Porque, realmente, ¿qué es el éxito? ¿En qué se basa? ¿En la felicidad? ¿En la paz, calma y sosiego? ¿En la riqueza? ¿En despertar admiración? ¿En ser envidiado? No hallo para esta cuestión ninguna respuesta convincente, a pesar incluso de haber expresado ya que también yo en el pasado soñaba con ser el más grande, el mejor… aun sin tener claro en qué. El fracaso, sin embargo, resulta mucho más reconocible. La falta de ilusiones, la inactividad, el hastío, la rutina, la soledad, el insomnio, el desperdicio del tiempo, todo ello es indicativo del fracaso. ¿Qué le queda, pues, a quien se ve anclado en este bucle de tiempo muerto? El remordimiento, el recuerdo de la primera valla que se decidió no saltar. Y la imaginación, la hermana pobre de la ilusión, ésa en la que se sueña sin dejar de ser consciente de que lo soñado nunca será realidad. Y poco más. Ese chico que no deja de equivocarse que Belle And Sebastian nos dio a conocer en 1996 también se pregunta qué podría hacer para corregir todos sus errores, al tiempo que de forma conmovedora asegura que él sólo quería cantar la más triste de las canciones y que si tú la cantases con él se sentiría algo más feliz.

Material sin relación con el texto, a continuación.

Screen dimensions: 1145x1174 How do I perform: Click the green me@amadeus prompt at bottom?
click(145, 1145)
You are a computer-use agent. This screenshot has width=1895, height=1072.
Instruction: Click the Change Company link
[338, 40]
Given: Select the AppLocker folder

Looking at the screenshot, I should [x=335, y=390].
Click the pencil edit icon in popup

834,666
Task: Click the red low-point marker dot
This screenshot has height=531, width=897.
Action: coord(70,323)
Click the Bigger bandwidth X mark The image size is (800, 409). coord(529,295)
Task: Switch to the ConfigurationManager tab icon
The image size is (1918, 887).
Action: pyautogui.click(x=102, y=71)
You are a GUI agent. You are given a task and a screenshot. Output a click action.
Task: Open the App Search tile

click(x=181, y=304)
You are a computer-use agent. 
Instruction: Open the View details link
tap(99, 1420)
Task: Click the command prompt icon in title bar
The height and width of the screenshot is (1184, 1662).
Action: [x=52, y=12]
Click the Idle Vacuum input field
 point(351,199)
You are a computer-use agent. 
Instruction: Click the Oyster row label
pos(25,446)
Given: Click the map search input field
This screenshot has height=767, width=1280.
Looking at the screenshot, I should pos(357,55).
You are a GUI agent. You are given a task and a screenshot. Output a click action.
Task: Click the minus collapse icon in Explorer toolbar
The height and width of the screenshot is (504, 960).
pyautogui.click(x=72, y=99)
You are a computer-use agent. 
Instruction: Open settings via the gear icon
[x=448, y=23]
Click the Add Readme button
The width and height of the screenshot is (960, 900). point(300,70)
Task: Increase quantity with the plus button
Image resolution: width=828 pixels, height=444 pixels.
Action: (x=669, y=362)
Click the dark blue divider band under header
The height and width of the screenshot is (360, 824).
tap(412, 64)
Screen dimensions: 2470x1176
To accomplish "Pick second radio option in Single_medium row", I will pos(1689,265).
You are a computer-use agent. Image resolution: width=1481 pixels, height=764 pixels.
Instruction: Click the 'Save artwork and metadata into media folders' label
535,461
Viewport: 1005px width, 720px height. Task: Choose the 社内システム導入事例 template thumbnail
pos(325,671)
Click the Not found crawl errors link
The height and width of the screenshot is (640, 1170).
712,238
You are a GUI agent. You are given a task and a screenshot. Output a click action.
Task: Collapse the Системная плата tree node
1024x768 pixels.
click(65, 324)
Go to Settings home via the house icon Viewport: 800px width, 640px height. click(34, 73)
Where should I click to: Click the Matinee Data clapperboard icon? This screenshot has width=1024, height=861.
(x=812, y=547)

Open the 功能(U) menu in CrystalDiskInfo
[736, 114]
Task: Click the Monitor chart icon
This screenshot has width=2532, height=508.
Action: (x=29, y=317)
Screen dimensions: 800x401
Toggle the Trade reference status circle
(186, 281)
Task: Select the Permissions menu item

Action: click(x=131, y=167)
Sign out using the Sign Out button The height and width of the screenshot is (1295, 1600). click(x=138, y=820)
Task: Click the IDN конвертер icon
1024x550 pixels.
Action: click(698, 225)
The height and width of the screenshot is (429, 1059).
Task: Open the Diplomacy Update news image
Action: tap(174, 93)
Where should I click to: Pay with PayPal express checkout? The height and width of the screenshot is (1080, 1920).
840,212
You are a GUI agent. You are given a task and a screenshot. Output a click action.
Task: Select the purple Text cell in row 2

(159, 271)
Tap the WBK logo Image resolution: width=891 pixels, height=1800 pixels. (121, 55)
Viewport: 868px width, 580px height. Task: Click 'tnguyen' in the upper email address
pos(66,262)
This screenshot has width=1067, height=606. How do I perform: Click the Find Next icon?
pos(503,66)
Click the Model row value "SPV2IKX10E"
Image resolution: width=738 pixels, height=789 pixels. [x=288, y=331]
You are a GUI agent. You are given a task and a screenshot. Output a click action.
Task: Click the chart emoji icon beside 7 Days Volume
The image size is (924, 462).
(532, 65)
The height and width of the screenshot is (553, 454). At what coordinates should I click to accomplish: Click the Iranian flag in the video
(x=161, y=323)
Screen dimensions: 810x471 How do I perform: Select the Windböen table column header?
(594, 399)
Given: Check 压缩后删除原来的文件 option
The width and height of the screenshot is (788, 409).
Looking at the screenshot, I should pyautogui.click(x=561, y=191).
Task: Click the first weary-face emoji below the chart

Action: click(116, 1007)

No es fácil dar con la actitud adecuada para plantarse ante los obstáculos acumulados durante tanto tiempo y sería toda una proeza llevar a buen término ese enfrentamiento, por lo que, aunque resulte duro decirlo, es probable que lo más acertado sea intentar encontrar refugio en algún punto a medio camino entre la resignación y el conformismo, donde la humildad no se sienta humillada por los sueños desvanecidos. Alejarse de los focos para establecerse en un lugar en el que no falten las velas. Distanciarse de la gran victoria final y gozar de los minúsculos triunfos cotidianos, como el ver amanecer. Olvidarse del oro y centrarse en la carne. Y si a pesar de todo en algún momento la existencia se pone muy cuesta arriba, siempre se podrá actuar conforme a las enseñanzas del irrepetible Sergio Algora al frente de El niño gusano, quien poseía la clave para recuperar el sueño y dejar, de una vez para siempre, de comer en el plato del perro: “Tengo un podio en mi casa, soy el primero cuando quiero”.